İnsan ne nankör. Yeğenim Ali ve ben Turhan bir film çekecektik. Zülkarn, sislerin arasından gelmiş, bize bunu söylemiş ve sonra geldiği yere yine sislerin arasına karışıp, gitmişti. Ali sigarayı bırakmıştı. Gözleri kan çanağı, uzun kara saçları arkadan bağlı, top sakalıyla hiç uhrevî meselelerin adamı gibi görünmedi bir an gözüme. Sonra, “Bu ayrımcılığa girer,” deyip gözüme görüneni görmezden geldim. Film nasıl çekilir biliyordum bilmesine de bu işlerle uğraşmayalı iki yüz elli, üç yüz sene olmuştu. Hamlamıştım. Çok uğraşmış, didinmiş bazı gayrımuayyen neticelere vasıl olduktan kelli, harç azaldı, yapıya ara verelim diyerek başka taraklarda bez edinmiştim. Hep birinci tekil şahıs açısından konuşuyorum bugün çünkü Yeğenim Ali varla yok arası bir âlemde bir görünüyor, bir kayboluyor. Gözleri de kapandı, kapanacak.
Kendimi tedailerin seline bıraktım. Her bir “çağrışım” bir diğerini doğuruyor, şu her parmaktan bir el daha, o ellerin parmaklarından da yeni eller daha, fraktal resim diyorlar şimdilerde, çağrışımlar öyle Nuh Tufanı oluyordu. Bir film çekmek… Hayali, hayalleri sistemli bir şekilde paketlemek… Sistemli ve asgari de olsa “piyasa” kurallarına riayet ederek… Hayatta uyduğum tek kurallar silsilesi şer-i şerif’in şekil ve ruh aynama yansıyanlarından ibaret biri olarak (tam da ne demekse) bu piyasa lafından hiç hazzetmiyordum. Bir film çekecektik. Film nedir, nasıl çekilir? Hayat da aslında başı ve sonu belirli bir film uzun ama kısa şeridi değil mi?
Film çekeceksek senaryo lâzımdır. Tabiî bu genel kural. İstisnası da olur. Senaryosuz film olabilir. Senaryo komple yönetmenin kafasındaysa, ki yazılı veya sözlü olmasa da, âlem-i misaldekinden başka nüshası olmayan bir senaryo yine var demektir.

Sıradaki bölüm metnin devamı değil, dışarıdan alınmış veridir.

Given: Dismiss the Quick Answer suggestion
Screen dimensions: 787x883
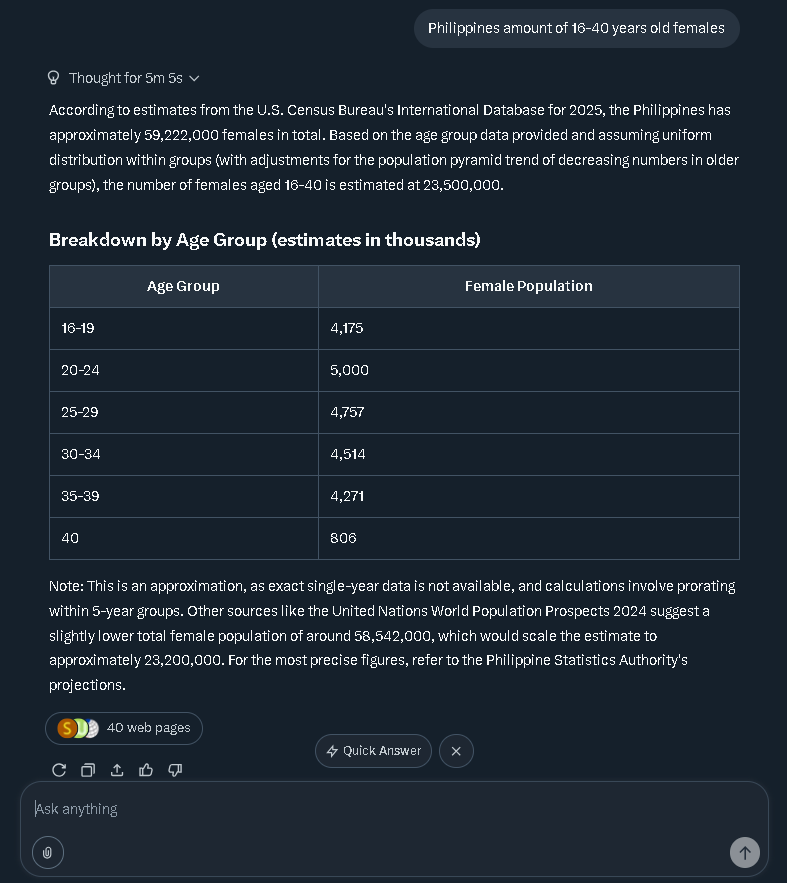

Yönetmen ne yaptığını bilmeden sahne sahne uç uca ekleyerek veya sonradan bunları birbirine karıştırarak bir film vücuda getiriyorsa, sonradan ortaya çıksa, bir metne dökülmemiş olsa da ortada yine bir senaryo var demektir. Kader, öldüğümüz anda hayatımız boyunca başımıza gelenlerin tek bir defterde, tek bir levhada yazılmış, takdir edilmiş hâli değil mi? (Kaderi kaza, kazayı atâ bozar.)